Hannah Gardener, Chela Wallin, Jaclyn Bowen


December, 2022


The demand and availability of commercially available cannabidiol (CBD) products has grown substantially, which is of particular interest among medically vulnerable people. Because the cannabis plant is recognized as a bioaccumulator, which is highly effective at absorbing and retaining contaminants (e.g., heavy metals) in soil, it is important to characterize the degree of contamination in CBD products and their label accuracy to better estimate potential health benefits and risks associated with consumption.

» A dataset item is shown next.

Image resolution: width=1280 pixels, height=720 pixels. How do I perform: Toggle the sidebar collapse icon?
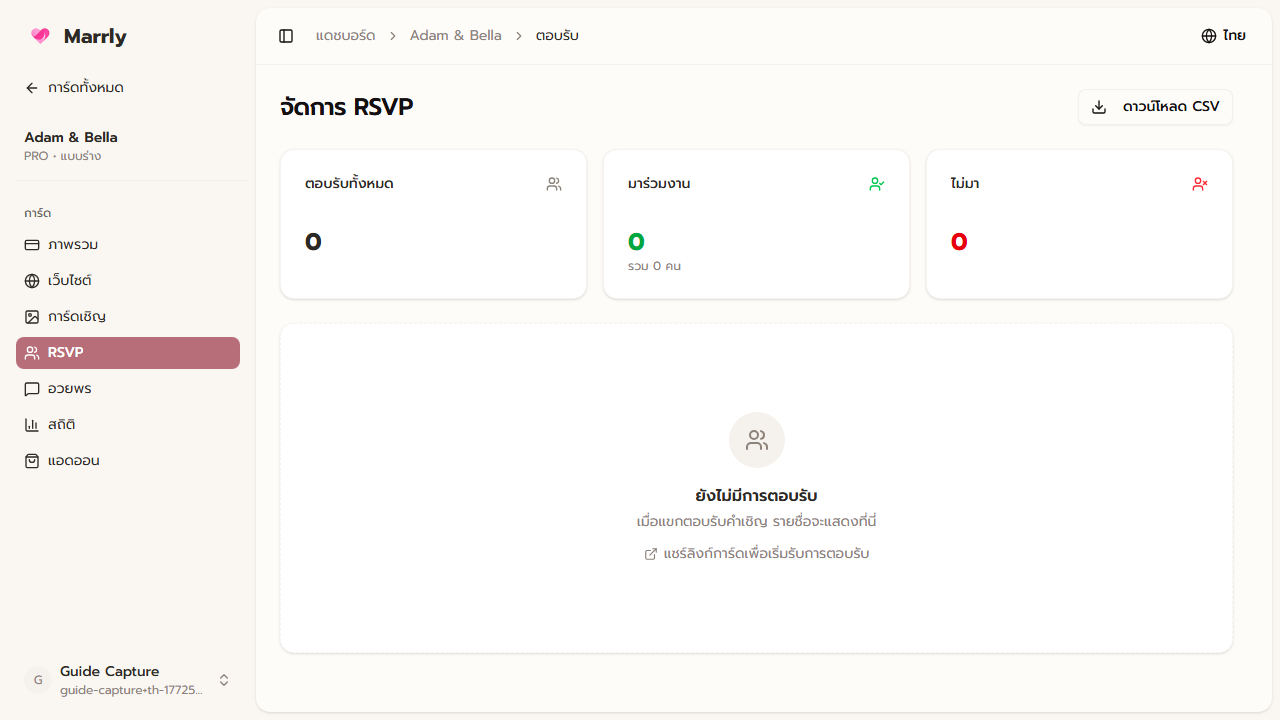286,35
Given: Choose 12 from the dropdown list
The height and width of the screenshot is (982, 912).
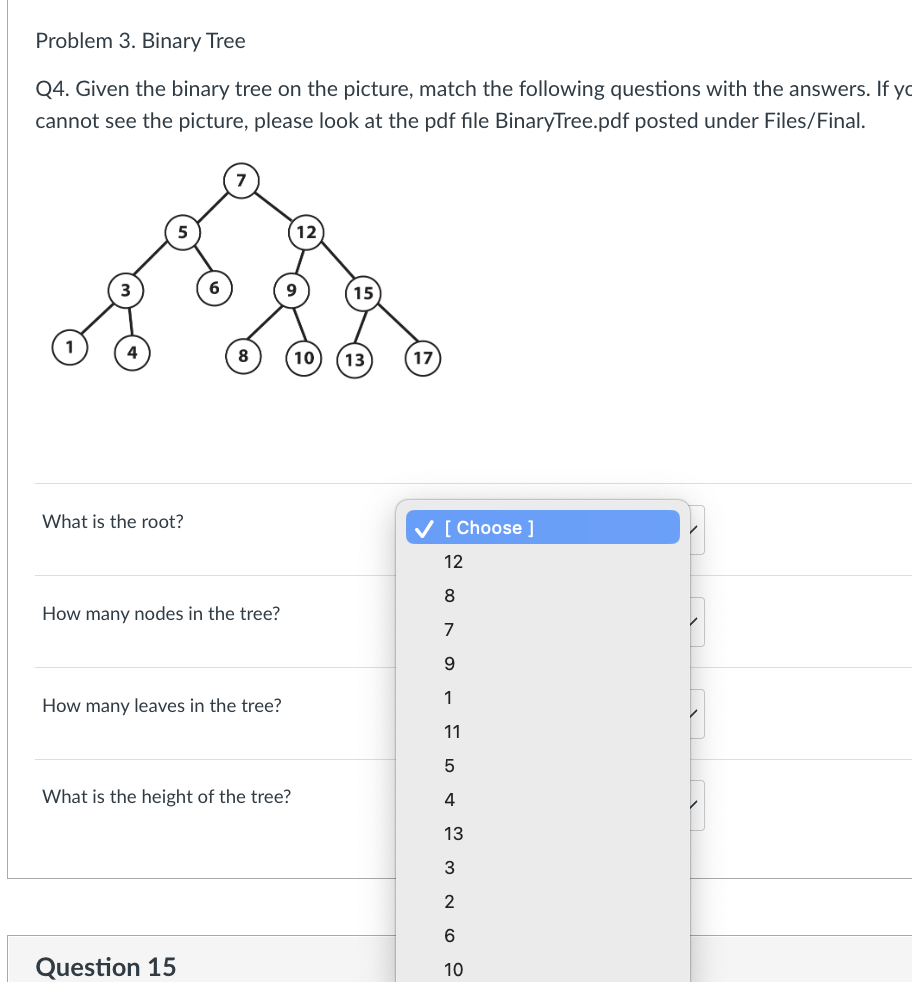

Levels of lead, cadmium, arsenic, mercury, four phthalates, and CBD labeling accuracy were quantified in a selection of commercially available CBD products in the US. Heavy metal concentrations were quantified by inductively coupled plasma-mass spectrometry. Phthalates were quantified by liquid chromatography-tandem mass spectrometry. CBD labeling accuracy was determined by extracting samples into a suitable organic solvent and analyzing using liquid chromatography with diode array detection.

Lead was detected in 42 %, cadmium in 8 %, arsenic in 28 %, and mercury in 37 % of 121 edible CBD products. Four edible CBD products exceeded the California Proposition 65 threshold for daily lead consumption of 0.5μg in two servings. The percentage of edible products with detectable phthalate concentrations varied between 13 % and 80 % across the four phthalates, with DEHP being most prevalent. Among all products tested for CBD labeling accuracy (topicals, edibles, N = 516), 40 % contained <90 % of the CBD indicated on the product label, 18 % contained >110 %, and only 42 % of products fell within ±10 % of the CBD claimed on the manufacturer label. Concentrations of heavy metals and phthalates were not associated with CBD potency.

Low-level contamination of edible CBD products with heavy metals and phthalates is pervasive. There is substantial discrepancy between the product label claims for CBD potency and the amount measured in both edible and topical products, underscoring the need for tight regulations for CBD product label integrity to protect consumers.


DOI: 10.1016/j.scitotenv.2022.158110


Gardener, H., Wallin, C., & Bowen, J. (2022). Heavy metal and phthalate contamination and labeling integrity in a large sample of US commercially available cannabidiol (CBD) products. Science of the total environment, 158110.